WHAT YOU SHOULD DO: Reproduce exactly, and only, the lines below from the one containing "Portfolio (117, 109)" through the one containing "bbPress (1097, 1808)".

SUPPLIED MATERIAL:
======

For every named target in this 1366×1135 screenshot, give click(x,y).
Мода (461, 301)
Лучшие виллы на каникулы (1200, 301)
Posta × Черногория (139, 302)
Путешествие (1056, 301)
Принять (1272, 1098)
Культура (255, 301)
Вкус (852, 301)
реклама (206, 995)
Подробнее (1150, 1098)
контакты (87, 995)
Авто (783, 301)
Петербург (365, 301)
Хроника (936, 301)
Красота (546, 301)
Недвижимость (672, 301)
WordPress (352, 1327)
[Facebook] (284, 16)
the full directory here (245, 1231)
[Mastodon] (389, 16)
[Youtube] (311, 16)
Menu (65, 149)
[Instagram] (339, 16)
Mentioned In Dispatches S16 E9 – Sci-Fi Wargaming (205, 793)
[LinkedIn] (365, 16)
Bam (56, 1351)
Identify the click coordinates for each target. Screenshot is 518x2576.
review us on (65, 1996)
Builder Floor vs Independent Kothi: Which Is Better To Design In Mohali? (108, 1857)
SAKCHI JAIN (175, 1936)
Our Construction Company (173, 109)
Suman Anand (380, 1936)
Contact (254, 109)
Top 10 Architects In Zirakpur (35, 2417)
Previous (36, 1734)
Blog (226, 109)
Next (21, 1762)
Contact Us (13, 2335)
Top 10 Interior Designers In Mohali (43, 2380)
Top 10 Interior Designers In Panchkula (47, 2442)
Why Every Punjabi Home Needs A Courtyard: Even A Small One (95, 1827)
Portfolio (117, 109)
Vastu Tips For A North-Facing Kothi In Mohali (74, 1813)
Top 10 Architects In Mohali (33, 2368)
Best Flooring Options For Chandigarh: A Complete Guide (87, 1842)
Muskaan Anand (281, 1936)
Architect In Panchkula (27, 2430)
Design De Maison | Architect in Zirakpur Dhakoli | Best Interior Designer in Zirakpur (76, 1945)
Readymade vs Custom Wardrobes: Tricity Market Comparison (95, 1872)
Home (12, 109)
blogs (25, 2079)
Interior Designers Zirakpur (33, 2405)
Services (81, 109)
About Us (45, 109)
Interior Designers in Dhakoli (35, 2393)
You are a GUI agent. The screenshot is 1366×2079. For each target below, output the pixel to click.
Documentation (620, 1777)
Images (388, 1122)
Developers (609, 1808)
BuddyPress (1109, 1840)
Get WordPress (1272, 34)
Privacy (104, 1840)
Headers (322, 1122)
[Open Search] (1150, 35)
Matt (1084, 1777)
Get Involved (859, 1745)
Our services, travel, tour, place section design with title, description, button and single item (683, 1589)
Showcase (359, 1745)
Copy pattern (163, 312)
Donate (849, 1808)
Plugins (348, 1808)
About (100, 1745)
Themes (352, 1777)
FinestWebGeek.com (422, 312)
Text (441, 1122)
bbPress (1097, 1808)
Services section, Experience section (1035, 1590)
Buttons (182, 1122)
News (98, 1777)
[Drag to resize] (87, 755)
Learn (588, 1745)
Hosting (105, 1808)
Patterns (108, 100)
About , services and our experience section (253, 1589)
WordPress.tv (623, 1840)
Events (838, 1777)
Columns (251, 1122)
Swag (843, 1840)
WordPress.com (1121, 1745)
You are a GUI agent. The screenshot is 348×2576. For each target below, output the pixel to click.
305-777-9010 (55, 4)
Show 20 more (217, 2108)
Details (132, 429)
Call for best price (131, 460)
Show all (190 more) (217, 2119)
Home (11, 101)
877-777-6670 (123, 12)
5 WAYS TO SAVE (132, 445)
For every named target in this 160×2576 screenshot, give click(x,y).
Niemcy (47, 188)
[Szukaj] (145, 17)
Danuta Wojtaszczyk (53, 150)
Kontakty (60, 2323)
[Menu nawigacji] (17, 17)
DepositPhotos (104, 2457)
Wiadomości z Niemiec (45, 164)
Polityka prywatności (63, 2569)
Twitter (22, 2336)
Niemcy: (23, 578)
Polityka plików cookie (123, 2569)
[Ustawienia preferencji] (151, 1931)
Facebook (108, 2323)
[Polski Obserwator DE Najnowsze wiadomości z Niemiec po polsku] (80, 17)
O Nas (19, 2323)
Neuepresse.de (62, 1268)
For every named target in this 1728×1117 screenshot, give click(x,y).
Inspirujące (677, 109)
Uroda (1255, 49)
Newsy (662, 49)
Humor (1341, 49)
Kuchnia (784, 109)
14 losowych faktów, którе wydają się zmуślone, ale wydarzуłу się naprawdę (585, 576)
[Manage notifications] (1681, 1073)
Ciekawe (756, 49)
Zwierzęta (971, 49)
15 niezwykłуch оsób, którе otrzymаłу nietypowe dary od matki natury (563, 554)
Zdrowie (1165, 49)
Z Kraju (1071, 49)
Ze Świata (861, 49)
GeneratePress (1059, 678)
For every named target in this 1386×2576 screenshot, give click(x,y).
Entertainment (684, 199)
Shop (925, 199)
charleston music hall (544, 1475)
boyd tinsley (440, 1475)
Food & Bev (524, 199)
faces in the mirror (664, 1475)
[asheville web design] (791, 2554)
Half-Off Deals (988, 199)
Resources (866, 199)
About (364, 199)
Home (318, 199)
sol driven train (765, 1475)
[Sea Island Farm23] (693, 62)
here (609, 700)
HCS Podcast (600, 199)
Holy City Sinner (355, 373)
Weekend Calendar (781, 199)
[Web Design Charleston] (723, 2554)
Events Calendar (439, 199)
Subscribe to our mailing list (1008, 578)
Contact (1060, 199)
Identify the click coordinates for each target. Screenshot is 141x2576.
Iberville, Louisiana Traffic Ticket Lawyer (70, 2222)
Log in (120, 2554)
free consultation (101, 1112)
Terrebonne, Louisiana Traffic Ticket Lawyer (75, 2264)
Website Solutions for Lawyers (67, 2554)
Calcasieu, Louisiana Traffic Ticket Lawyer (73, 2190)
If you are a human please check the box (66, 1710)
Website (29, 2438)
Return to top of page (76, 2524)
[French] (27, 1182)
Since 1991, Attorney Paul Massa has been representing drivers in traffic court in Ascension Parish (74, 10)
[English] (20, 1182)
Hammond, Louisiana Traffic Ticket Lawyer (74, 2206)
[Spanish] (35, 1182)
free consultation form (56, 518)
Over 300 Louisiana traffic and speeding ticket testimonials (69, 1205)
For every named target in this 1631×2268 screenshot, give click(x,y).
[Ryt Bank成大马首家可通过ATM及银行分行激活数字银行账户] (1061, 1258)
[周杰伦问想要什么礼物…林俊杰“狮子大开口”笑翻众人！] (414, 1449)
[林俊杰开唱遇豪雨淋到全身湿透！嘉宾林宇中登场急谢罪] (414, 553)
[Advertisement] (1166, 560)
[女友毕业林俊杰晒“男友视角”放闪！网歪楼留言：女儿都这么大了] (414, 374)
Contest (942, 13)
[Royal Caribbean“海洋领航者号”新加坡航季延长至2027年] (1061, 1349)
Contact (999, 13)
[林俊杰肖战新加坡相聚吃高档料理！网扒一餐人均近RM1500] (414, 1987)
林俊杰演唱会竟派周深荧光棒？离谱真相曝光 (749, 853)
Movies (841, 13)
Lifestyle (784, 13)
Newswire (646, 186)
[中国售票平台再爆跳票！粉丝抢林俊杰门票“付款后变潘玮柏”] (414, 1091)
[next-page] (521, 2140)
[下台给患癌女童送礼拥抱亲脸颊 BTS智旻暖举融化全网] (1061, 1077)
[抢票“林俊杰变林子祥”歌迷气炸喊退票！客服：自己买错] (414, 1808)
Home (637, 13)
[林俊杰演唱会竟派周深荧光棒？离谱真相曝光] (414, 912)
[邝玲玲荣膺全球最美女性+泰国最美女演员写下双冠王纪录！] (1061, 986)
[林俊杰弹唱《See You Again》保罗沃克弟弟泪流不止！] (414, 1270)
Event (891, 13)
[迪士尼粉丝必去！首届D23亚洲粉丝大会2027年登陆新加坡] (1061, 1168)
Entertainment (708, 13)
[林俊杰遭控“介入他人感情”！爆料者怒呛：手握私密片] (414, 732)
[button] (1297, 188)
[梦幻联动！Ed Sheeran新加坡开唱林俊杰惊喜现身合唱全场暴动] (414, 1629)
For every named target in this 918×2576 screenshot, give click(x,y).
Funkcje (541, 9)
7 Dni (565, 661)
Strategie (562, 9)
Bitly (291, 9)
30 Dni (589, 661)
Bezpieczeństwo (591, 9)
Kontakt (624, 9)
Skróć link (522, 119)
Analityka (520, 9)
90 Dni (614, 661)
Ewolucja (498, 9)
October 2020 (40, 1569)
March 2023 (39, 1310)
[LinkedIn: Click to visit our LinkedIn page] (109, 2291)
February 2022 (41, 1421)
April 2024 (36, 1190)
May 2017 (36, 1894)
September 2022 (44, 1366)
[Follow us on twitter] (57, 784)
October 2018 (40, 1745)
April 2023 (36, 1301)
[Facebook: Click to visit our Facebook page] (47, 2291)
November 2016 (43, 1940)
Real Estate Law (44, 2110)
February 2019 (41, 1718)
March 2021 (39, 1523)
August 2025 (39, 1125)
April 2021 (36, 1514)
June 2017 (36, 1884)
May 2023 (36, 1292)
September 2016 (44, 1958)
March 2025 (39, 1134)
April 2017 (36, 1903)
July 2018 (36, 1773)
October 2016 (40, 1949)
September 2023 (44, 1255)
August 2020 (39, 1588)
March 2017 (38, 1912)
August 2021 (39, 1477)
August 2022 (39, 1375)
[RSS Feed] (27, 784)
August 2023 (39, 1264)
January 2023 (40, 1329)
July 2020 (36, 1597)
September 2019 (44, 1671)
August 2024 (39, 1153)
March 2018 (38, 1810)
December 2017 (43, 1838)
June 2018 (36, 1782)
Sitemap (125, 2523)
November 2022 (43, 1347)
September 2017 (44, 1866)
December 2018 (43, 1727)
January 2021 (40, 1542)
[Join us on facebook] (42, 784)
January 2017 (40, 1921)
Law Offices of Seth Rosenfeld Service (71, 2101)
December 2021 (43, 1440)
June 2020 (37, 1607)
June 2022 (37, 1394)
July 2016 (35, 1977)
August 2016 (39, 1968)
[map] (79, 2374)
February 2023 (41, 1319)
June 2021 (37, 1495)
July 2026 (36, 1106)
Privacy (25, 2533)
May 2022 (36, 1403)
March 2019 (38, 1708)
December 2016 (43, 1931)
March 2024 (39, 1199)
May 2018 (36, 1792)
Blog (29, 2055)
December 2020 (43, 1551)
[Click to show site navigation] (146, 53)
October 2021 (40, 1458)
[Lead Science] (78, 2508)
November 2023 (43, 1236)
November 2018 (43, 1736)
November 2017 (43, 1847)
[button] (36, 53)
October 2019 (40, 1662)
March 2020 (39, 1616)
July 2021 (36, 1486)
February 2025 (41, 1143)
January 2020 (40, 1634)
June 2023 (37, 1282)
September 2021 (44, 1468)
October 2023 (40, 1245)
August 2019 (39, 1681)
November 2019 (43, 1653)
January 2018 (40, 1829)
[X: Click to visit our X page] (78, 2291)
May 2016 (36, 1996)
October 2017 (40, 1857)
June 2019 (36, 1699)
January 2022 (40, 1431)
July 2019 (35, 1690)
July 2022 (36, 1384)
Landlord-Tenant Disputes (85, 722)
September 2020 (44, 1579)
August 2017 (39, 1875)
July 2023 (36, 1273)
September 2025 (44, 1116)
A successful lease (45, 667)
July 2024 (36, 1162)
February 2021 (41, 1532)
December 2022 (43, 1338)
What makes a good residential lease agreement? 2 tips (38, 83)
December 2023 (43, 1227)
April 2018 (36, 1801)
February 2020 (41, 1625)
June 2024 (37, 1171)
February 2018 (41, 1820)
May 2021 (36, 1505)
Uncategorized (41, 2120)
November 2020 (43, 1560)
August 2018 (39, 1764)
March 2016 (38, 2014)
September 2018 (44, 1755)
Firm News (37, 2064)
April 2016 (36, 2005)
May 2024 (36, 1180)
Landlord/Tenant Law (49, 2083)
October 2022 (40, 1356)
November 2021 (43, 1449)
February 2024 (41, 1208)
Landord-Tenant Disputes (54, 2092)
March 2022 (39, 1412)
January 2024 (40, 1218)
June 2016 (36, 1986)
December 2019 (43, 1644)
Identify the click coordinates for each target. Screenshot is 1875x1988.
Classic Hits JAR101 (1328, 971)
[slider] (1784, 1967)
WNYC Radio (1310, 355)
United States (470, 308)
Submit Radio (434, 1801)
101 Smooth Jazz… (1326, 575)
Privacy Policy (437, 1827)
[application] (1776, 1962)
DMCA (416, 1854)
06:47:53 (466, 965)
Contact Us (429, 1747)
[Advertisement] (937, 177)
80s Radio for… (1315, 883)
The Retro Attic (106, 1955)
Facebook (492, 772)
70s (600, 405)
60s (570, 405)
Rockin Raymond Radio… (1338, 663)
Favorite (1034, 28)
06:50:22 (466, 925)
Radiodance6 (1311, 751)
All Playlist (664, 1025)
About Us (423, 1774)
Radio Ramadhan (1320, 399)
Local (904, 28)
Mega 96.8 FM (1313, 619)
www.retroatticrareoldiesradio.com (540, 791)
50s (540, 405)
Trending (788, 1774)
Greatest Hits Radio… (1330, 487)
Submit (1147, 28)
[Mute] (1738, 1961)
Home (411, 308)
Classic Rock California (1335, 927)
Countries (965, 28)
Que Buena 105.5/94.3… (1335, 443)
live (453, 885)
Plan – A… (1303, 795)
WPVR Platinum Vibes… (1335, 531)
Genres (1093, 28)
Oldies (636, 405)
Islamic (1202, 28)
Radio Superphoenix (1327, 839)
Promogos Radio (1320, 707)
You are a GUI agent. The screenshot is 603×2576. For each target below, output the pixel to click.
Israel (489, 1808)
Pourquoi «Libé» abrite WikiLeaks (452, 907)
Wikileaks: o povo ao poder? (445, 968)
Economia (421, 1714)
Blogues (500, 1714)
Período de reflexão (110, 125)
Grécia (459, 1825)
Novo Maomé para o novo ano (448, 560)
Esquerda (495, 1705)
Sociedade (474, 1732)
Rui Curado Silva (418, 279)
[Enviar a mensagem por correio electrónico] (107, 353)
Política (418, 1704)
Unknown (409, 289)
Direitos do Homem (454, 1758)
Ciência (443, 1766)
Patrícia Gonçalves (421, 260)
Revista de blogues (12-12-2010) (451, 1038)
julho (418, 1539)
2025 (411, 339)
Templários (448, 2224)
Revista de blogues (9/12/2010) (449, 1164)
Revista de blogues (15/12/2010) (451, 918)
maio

======

THE ANSWER:
Portfolio (117, 109)
Vastu Tips For A North-Facing Kothi In Mohali (74, 1813)
Top 10 Architects In Mohali (33, 2368)
Best Flooring Options For Chandigarh: A Complete Guide (87, 1842)
Muskaan Anand (281, 1936)
Architect In Panchkula (27, 2430)
Design De Maison | Architect in Zirakpur Dhakoli | Best Interior Designer in Zirakpur (76, 1945)
Readymade vs Custom Wardrobes: Tricity Market Comparison (95, 1872)
Home (12, 109)
blogs (25, 2079)
Interior Designers Zirakpur (33, 2405)
Services (81, 109)
About Us (45, 109)
Interior Designers in Dhakoli (35, 2393)
You are a GUI agent. The screenshot is 1366×2079. For each target below, output the pixel to click.
Documentation (620, 1777)
Images (388, 1122)
Developers (609, 1808)
BuddyPress (1109, 1840)
Get WordPress (1272, 34)
Privacy (104, 1840)
Headers (322, 1122)
[Open Search] (1150, 35)
Matt (1084, 1777)
Get Involved (859, 1745)
Our services, travel, tour, place section design with title, description, button and single item (683, 1589)
Showcase (359, 1745)
Copy pattern (163, 312)
Donate (849, 1808)
Plugins (348, 1808)
About (100, 1745)
Themes (352, 1777)
FinestWebGeek.com (422, 312)
Text (441, 1122)
bbPress (1097, 1808)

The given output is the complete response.